@postaday 125; #postaday2011
Way before the Patient Protection and Affordable Care Act, which is now the Affordable Care Act, HMSA’s philosophy has been to inspire wellness and healthy living among its members. In our Hawaii community, there are several predominant health challenges: Diabetes, obesity, hypertension, and substance abuse, in particular the use of methamphetamine, or ice.
Ever since Cain and Abel, there has always been teen struggle and angst. Parents, teachers, law enforcement and governments have had a Sisyphean challenge to support teenagers, build up their esteem, keep them busy, keep them out of trouble, help them get to and through college, and to shuttle them to the portal of adulthood with as little wear and tear as possible.
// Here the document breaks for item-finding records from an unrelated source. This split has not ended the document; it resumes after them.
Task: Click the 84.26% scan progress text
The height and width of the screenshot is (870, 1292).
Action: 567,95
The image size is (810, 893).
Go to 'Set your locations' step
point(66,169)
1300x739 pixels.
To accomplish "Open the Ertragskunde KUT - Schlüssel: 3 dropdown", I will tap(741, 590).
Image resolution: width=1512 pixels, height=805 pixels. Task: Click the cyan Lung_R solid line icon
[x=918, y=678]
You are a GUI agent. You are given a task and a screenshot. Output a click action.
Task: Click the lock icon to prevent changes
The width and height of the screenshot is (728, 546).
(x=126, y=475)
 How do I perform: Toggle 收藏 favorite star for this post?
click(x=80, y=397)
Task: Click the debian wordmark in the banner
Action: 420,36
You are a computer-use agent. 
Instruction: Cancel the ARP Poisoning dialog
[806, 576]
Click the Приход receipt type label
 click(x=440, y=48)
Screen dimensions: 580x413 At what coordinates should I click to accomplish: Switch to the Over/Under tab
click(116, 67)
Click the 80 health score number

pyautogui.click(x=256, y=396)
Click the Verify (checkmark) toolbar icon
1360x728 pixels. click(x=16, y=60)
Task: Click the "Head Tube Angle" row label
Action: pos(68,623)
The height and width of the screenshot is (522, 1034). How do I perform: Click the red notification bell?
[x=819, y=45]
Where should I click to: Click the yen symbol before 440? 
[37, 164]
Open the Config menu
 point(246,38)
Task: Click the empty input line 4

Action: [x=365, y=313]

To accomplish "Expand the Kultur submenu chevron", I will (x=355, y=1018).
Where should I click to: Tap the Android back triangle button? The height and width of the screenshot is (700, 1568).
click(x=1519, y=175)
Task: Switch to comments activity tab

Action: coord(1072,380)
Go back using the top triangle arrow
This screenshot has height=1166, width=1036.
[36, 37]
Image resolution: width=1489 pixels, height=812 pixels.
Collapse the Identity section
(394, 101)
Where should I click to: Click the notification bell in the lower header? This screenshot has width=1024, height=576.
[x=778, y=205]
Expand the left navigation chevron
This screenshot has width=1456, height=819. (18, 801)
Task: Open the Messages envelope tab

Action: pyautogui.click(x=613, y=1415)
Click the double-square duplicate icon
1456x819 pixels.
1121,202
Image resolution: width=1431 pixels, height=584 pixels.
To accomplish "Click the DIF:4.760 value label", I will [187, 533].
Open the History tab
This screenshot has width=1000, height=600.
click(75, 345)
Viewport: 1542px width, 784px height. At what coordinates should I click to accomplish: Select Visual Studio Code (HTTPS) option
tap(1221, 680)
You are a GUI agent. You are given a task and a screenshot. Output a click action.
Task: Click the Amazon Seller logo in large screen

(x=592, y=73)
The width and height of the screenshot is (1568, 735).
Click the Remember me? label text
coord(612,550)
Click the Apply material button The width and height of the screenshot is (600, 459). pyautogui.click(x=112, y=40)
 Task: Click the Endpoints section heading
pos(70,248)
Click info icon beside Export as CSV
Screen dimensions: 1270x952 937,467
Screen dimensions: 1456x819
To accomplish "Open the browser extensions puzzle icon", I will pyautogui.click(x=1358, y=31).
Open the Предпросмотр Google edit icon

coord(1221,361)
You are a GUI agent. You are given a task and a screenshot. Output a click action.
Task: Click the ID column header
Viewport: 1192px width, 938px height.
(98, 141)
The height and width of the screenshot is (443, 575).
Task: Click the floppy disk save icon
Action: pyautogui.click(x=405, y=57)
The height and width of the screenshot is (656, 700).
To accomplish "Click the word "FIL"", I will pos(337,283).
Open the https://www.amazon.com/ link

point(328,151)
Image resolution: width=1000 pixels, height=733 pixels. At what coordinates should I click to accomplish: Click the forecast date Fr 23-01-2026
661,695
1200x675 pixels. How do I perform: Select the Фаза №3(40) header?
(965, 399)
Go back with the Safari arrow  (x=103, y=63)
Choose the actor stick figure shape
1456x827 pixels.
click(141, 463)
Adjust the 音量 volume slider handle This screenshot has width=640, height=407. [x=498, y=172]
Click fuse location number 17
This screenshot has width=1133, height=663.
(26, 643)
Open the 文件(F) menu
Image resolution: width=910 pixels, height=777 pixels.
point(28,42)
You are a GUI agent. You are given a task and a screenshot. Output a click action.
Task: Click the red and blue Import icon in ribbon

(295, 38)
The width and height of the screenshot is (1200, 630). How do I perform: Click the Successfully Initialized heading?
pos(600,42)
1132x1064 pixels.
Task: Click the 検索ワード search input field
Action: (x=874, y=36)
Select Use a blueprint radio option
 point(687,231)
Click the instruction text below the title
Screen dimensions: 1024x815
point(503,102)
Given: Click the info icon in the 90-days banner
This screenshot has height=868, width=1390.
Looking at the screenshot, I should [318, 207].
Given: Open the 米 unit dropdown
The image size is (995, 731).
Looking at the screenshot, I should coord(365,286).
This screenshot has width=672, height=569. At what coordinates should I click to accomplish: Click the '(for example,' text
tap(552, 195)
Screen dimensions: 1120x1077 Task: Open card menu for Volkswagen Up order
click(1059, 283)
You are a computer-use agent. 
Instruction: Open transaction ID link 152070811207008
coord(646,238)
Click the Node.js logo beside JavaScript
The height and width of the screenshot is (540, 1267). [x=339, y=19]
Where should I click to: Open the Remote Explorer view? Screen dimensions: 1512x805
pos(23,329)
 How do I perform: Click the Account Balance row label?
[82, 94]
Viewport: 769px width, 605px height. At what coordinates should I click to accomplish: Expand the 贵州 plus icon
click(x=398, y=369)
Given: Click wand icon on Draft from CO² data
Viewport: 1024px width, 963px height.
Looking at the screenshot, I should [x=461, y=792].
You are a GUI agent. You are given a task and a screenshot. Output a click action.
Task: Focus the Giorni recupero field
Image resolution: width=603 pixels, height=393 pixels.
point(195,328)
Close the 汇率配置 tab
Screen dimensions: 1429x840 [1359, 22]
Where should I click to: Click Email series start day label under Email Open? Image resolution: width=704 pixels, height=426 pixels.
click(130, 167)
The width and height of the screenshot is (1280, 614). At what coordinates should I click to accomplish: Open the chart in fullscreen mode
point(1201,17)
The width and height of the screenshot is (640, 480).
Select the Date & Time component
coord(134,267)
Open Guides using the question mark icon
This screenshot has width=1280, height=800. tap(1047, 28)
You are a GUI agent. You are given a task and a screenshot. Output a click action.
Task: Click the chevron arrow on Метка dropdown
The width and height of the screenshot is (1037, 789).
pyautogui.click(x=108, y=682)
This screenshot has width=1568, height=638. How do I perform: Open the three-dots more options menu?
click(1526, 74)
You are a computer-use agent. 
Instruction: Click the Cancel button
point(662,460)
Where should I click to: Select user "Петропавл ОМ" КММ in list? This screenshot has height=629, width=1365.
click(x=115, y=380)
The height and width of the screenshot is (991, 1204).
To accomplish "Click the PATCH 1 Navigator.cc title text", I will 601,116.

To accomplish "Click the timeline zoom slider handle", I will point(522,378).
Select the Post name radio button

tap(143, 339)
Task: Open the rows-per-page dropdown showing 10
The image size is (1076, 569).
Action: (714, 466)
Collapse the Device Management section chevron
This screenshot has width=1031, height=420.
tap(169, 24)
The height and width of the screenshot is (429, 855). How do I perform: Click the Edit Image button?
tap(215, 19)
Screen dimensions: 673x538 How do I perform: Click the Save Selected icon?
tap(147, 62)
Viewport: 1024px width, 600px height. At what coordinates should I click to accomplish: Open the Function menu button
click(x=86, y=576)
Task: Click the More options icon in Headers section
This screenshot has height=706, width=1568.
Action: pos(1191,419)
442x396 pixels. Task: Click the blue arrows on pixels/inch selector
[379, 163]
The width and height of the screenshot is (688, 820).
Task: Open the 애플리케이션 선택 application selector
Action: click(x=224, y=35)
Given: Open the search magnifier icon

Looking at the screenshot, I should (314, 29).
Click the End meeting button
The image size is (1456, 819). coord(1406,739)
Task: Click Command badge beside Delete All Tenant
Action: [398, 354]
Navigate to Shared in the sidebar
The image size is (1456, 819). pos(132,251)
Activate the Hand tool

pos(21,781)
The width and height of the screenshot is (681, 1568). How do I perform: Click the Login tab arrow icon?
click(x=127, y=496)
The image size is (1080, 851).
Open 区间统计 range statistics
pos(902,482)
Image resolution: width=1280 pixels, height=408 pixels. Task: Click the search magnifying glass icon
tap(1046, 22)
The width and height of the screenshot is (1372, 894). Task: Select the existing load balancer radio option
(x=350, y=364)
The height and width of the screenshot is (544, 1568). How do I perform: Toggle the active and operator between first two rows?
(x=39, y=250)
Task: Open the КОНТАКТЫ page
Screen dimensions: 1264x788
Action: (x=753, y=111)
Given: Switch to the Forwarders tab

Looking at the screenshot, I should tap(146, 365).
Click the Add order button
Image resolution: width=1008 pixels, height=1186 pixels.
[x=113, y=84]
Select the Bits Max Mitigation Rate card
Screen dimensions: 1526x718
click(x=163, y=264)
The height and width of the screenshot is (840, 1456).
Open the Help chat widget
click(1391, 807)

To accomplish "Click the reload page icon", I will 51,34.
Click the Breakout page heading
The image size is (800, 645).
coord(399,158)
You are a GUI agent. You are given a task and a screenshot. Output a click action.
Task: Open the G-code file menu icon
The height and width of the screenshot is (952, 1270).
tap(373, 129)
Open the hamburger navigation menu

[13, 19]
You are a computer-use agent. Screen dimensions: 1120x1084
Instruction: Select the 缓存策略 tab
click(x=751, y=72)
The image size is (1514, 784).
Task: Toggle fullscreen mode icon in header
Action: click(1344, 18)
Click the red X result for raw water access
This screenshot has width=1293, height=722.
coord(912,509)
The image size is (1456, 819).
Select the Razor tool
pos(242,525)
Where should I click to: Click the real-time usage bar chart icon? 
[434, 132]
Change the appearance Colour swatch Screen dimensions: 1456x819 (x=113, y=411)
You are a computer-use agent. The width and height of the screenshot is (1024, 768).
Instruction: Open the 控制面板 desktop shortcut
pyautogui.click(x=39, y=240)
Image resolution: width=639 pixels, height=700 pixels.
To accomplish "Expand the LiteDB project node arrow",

But while we’re so busy trying to push and prod the young guns toward adulthood, we sometimes forget that they might have their own ideas and inspirations about how to proceed through life. Do you ever take the time to ask your kid or the kids in your realm what they might think about the way things are going, what they would like their futures to be, what struggles they and their friends might be having, or what their favorite song is?
As a mom, I’m learning my children have a perspective and an approach toward solving their daily challenges quite differently from my own. I’m learning to get quiet and to listen. That’s what HMSA did last night at the Honolulu Convention Center, where we hosted the 8th Annual Teen Video Awards for Hawaii’s intermediate and high school students.
Students were invited to submit 30-second videos, public service announcements (PSAs), in a competition that was also open to public voting on HMSA’s YouTube channel. Students from 37 schools submitted 224 videos in the categories of physical health, mental health and social health. Their videos touched on eating healthy, peer pressure, and drug and alcohol abuse.
Click here to see the winning videos. The link will be live today. I will check to see if it’s live and give an update if possible.
Sponsors of the event includes HMSA, the Hawaii Department of Education, Mothers Against Drunk Driving (MADD) Hawaii, and the Hawaii Meth Project.